Enzymatic Delignification of Agrifood Waste

Opportunity:

Convert lignocellulosic agri-food waste into fermentable feedstock using engineered enzymes, which is then utilised for microbial protein production.

Solutions:

• Develop fast, efficient lignin-degrading enzyme cocktails.
• Use AI-assisted design and safety testing to optimize conversion.
• Evaluate microbial biomass for nutritional value.

Impact:

• Economy: Opens new biotech and protein market opportunities.
• Environment: Reduces waste and supports circular economy.
• Society: Provides sustainable, affordable protein alternatives.
• Food Safety: Ensures safe, scalable bioprocessing.
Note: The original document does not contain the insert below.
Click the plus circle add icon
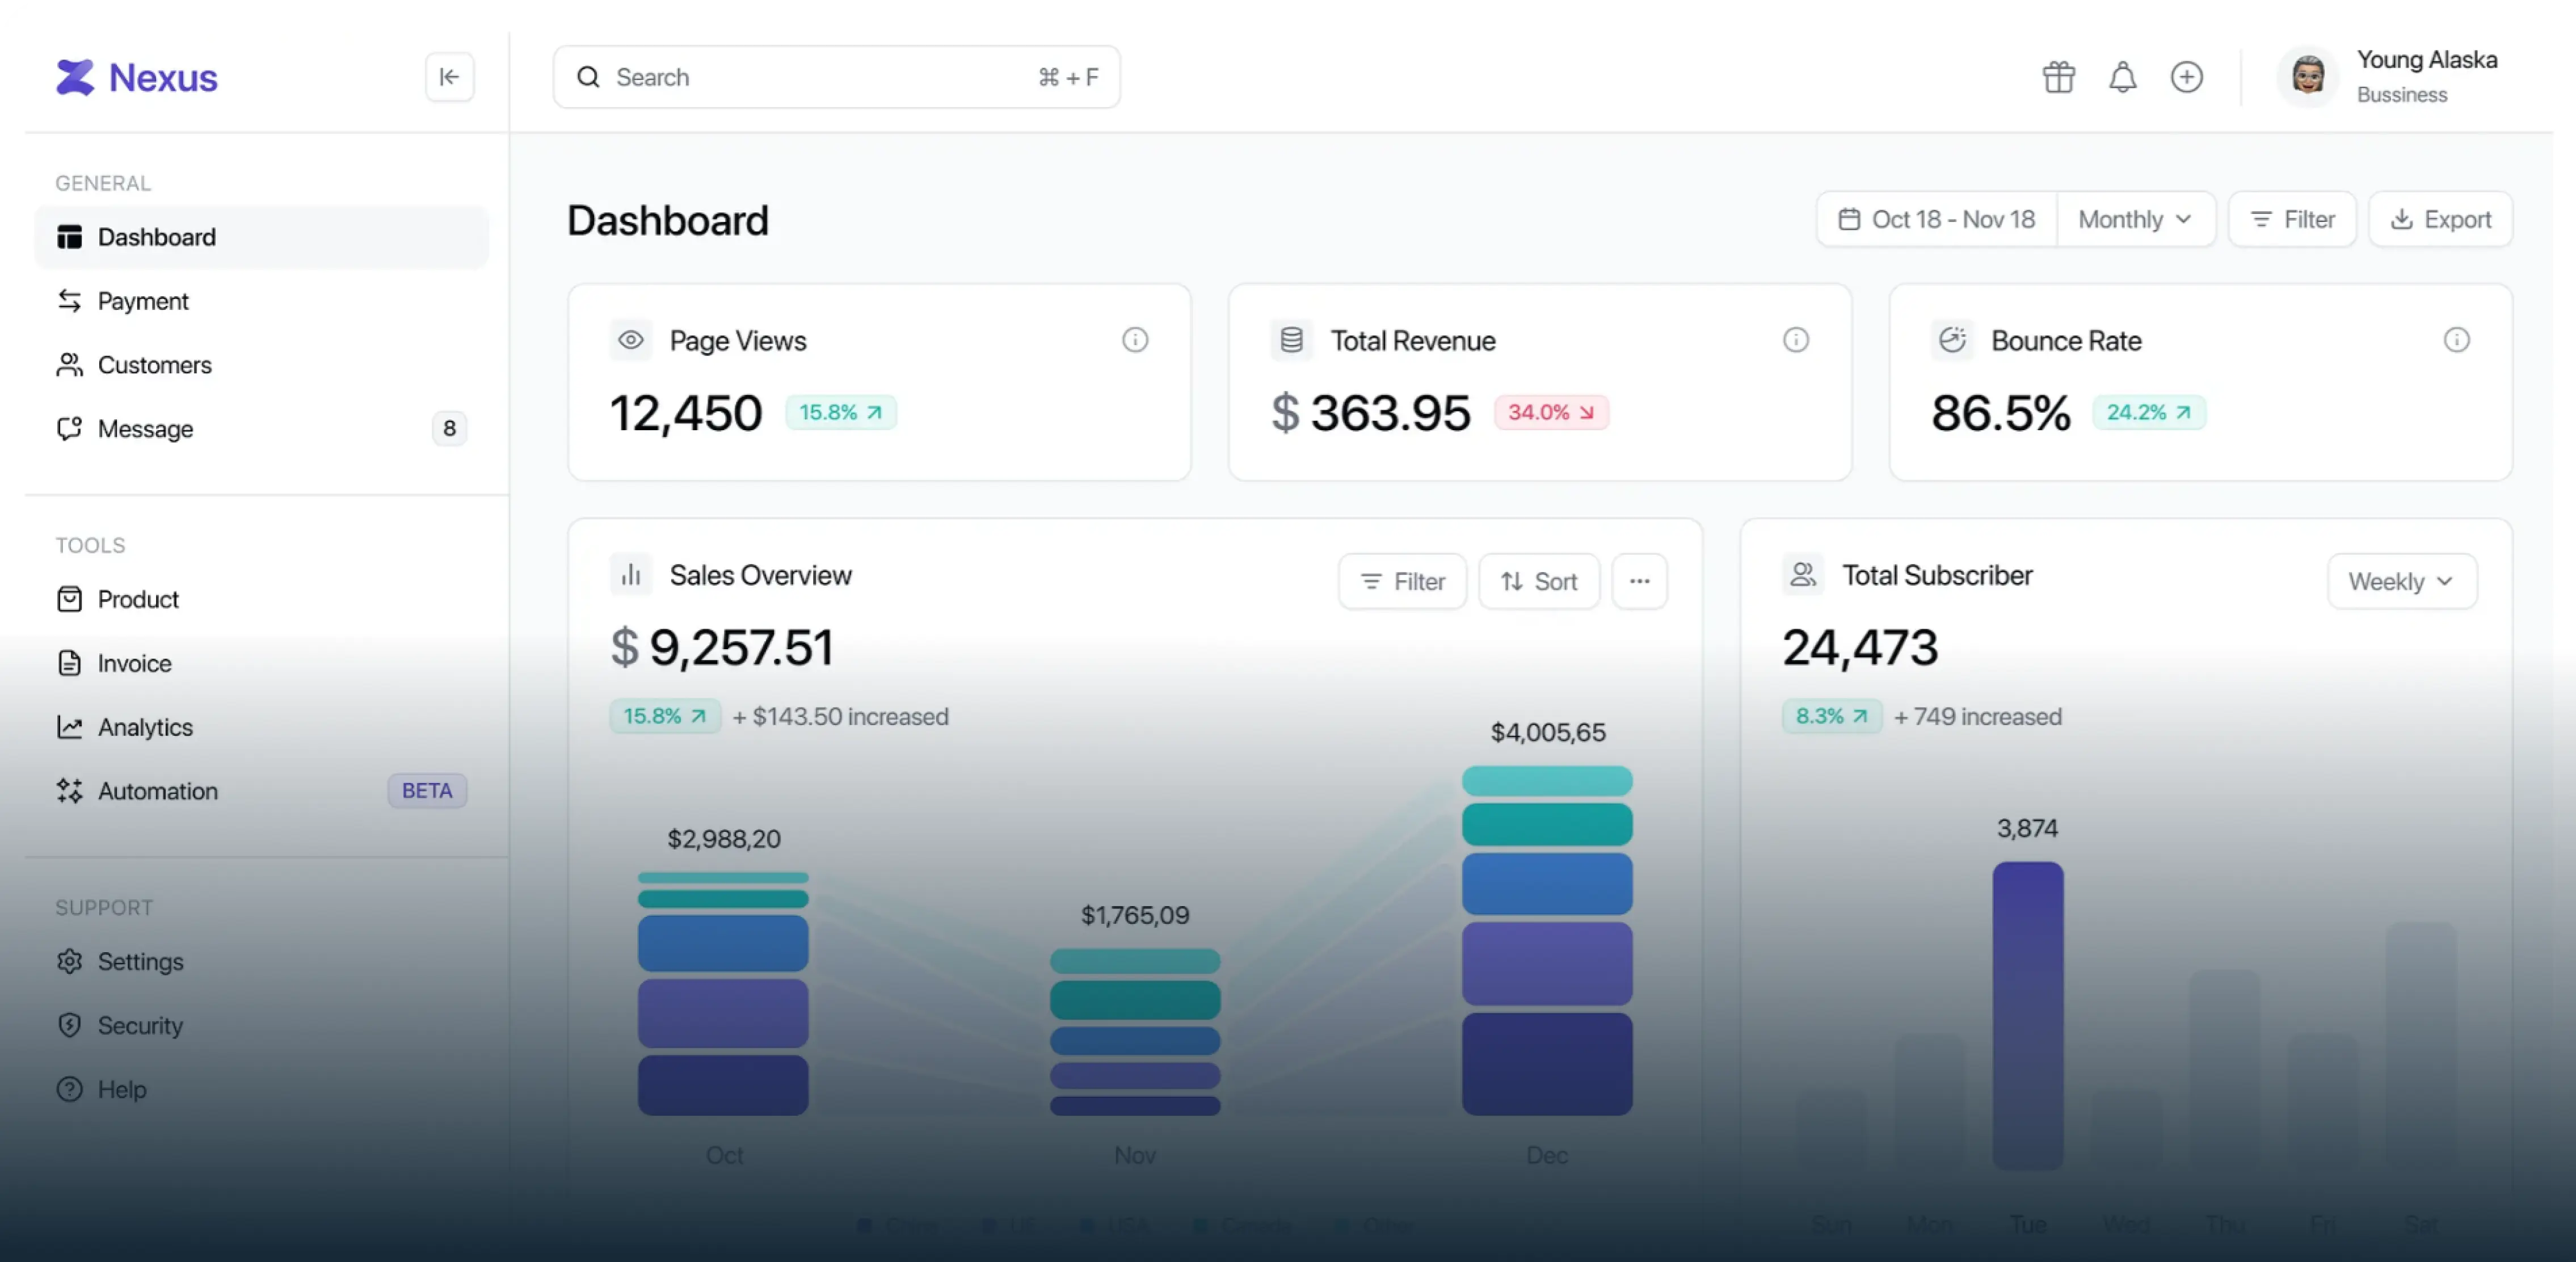The image size is (2576, 1262). pyautogui.click(x=2186, y=77)
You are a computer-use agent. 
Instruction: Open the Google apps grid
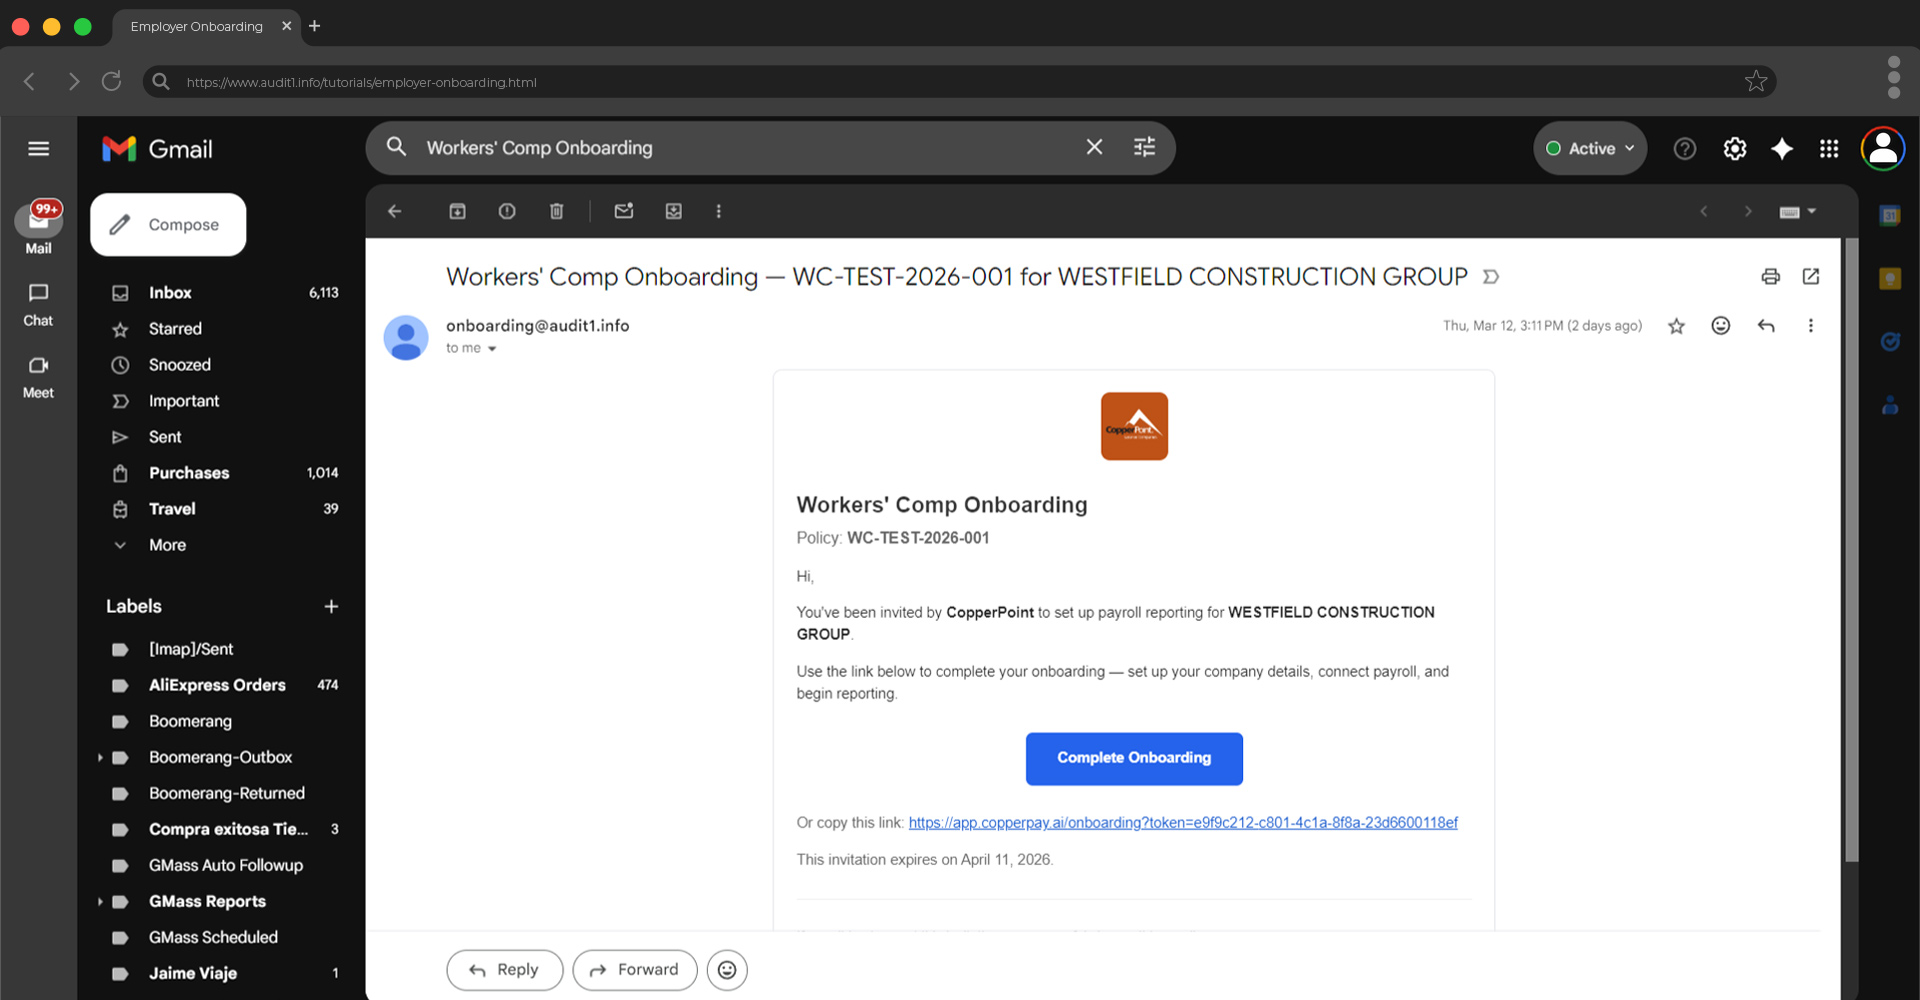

Continuous Manufacturing of Carotenoids from E. coli

Opportunity:

Develop a continuous fermentation system to produce carotenoids—natural colorants and health-promoting compounds—using engineered E. coli strains.

Solutions:

• Replace batch processing with a full continuous pipeline from fermentation to product recovery.
• Use omics and metabolic modelling to optimise strain performance.
• Focus on astaxanthin and zeaxanthin, with potential expansion to other terpenes.

Impact:

• Economy: Enables scalable, cost-effective production of high-value ingredients.
• Environment: Reduces energy, space, and waste compared to batch methods.
• Society: Improves access to affordable, nutritious additives.
• Food Safety: Supports consistent quality and traceability.